◆ RECORDS SHOWN:
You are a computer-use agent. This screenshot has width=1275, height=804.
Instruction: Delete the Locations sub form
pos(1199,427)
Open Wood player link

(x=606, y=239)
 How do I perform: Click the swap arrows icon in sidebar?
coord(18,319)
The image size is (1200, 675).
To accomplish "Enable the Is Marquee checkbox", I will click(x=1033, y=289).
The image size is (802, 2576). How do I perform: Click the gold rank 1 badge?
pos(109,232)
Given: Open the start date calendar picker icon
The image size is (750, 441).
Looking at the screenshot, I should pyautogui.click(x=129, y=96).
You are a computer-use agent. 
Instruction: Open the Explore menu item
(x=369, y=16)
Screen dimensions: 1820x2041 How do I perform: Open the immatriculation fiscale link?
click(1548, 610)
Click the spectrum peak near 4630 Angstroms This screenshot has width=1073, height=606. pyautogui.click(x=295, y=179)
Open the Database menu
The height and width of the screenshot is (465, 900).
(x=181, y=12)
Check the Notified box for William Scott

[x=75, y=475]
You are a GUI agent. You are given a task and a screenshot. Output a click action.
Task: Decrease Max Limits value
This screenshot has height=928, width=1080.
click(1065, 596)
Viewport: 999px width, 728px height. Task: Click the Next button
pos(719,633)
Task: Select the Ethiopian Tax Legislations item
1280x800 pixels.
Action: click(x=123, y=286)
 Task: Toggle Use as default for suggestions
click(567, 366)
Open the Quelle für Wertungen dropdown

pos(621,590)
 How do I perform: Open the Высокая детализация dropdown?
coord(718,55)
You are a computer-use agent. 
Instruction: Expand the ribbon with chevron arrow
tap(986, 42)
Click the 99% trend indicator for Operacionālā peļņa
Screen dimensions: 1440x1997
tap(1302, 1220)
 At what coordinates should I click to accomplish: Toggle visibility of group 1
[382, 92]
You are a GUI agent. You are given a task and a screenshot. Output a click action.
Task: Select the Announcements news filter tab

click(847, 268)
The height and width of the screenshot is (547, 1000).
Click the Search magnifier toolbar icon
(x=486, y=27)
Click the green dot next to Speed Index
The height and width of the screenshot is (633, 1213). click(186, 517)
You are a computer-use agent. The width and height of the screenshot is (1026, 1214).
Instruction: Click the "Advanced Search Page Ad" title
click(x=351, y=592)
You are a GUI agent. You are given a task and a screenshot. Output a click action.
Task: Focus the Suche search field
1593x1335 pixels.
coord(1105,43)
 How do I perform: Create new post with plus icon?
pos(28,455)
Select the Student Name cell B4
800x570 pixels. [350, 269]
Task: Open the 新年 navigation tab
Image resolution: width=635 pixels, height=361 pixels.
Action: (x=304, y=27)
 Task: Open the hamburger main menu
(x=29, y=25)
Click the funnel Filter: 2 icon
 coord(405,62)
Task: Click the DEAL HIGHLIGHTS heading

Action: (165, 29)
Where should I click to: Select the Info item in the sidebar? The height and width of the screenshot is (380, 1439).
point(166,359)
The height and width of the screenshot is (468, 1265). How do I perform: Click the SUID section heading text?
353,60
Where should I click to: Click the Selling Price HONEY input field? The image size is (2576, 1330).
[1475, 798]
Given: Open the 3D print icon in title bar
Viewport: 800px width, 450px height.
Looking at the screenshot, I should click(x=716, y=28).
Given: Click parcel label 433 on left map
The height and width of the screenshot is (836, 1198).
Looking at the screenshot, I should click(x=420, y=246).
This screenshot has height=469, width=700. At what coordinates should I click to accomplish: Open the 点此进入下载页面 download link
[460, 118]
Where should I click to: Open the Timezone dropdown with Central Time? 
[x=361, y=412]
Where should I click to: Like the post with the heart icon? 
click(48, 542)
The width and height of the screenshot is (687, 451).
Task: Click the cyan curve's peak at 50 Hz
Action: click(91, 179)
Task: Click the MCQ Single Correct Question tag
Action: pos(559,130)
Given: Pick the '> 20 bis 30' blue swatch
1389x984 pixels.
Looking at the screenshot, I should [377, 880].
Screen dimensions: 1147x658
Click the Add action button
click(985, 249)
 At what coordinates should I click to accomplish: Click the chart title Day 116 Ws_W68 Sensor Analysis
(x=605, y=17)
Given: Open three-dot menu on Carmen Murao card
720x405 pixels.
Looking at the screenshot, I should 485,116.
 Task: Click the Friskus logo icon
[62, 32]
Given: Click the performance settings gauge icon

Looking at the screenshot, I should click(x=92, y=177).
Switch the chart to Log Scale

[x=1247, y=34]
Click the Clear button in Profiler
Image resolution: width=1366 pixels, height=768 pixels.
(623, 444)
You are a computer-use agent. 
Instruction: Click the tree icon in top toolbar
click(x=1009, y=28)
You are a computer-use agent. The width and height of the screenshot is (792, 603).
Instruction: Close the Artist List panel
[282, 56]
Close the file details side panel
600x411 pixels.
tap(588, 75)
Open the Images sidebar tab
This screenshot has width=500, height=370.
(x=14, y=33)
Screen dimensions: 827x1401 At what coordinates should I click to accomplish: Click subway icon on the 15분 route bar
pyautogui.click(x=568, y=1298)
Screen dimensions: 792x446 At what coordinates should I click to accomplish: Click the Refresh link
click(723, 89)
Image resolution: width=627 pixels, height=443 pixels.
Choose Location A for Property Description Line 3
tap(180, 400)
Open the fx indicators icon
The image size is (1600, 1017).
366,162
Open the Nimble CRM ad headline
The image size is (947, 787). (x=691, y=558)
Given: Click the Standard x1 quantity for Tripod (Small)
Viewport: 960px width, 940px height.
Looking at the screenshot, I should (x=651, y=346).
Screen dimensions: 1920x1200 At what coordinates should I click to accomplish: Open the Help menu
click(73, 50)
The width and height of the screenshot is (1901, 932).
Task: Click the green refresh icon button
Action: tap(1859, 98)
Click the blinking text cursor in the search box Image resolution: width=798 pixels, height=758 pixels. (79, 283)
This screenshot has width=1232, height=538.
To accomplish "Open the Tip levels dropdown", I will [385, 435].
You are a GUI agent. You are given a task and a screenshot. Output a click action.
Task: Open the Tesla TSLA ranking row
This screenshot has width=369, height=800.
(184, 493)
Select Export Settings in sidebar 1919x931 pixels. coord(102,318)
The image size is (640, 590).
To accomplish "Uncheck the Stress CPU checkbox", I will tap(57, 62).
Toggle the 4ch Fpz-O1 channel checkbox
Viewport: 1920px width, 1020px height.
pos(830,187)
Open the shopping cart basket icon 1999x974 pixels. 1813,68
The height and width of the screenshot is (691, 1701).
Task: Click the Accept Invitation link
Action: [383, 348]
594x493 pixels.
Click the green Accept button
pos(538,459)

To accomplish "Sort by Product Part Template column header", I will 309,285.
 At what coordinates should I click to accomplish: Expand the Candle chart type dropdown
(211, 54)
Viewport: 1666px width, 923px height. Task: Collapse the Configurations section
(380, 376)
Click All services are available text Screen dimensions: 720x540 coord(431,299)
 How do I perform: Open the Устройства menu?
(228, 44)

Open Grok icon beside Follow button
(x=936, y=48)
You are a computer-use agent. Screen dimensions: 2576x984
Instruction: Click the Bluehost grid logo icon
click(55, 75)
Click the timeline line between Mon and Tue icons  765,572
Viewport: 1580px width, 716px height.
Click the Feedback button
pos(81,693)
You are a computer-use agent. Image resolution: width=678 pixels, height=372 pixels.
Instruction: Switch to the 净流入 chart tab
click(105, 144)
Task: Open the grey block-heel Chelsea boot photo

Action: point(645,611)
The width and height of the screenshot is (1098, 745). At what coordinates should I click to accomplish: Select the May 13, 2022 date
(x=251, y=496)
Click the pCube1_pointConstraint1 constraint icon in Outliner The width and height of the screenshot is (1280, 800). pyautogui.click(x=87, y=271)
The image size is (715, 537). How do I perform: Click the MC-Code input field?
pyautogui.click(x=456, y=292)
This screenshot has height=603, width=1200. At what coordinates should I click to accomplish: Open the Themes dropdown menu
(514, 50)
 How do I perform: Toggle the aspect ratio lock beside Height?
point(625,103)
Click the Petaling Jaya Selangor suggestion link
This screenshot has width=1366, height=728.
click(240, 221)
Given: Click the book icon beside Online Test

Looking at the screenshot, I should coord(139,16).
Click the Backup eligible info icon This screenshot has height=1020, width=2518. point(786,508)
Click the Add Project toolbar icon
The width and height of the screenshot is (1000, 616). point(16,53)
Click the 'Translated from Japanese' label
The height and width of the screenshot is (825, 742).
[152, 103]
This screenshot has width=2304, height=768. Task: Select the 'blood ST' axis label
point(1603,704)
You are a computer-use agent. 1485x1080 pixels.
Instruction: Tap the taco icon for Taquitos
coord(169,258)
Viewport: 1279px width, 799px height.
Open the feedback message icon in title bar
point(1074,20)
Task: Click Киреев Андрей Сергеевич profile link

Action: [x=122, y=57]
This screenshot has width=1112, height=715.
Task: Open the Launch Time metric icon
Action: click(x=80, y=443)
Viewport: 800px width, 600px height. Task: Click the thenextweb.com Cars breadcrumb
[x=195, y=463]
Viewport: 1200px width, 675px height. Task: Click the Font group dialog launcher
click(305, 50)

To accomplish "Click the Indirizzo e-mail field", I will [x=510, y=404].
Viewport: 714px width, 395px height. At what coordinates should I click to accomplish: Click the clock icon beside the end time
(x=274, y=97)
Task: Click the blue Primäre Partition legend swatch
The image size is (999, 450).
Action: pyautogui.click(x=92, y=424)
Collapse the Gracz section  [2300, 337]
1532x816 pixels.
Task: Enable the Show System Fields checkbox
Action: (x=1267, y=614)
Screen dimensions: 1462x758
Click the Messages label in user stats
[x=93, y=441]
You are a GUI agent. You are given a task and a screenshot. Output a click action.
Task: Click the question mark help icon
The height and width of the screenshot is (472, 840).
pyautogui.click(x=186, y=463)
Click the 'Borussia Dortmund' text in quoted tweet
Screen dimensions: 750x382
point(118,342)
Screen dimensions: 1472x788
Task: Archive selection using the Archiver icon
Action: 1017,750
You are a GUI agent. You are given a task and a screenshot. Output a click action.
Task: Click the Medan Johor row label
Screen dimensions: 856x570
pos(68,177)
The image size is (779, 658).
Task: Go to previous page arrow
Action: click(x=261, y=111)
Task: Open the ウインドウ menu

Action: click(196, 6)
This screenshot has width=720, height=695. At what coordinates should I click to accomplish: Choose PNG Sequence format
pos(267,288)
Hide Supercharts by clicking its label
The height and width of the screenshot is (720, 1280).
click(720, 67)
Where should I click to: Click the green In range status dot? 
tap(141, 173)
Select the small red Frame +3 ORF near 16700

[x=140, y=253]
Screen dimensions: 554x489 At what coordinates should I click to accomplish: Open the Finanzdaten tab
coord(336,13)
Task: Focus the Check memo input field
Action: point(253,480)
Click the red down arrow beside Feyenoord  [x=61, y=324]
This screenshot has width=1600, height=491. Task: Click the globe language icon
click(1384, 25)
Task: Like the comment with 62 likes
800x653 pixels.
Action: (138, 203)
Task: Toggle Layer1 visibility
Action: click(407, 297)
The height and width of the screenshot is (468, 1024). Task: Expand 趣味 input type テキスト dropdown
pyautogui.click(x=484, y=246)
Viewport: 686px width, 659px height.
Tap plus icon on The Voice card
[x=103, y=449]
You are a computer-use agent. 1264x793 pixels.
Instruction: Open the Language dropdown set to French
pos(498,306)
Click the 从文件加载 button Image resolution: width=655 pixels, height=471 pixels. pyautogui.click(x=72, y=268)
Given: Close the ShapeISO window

◆ EXERCISE BRIEF: Copy each line of the records above that carries the word "swatch".

◆ TASK RESULT:
Given: Pick the '> 20 bis 30' blue swatch
Task: Click the blue Primäre Partition legend swatch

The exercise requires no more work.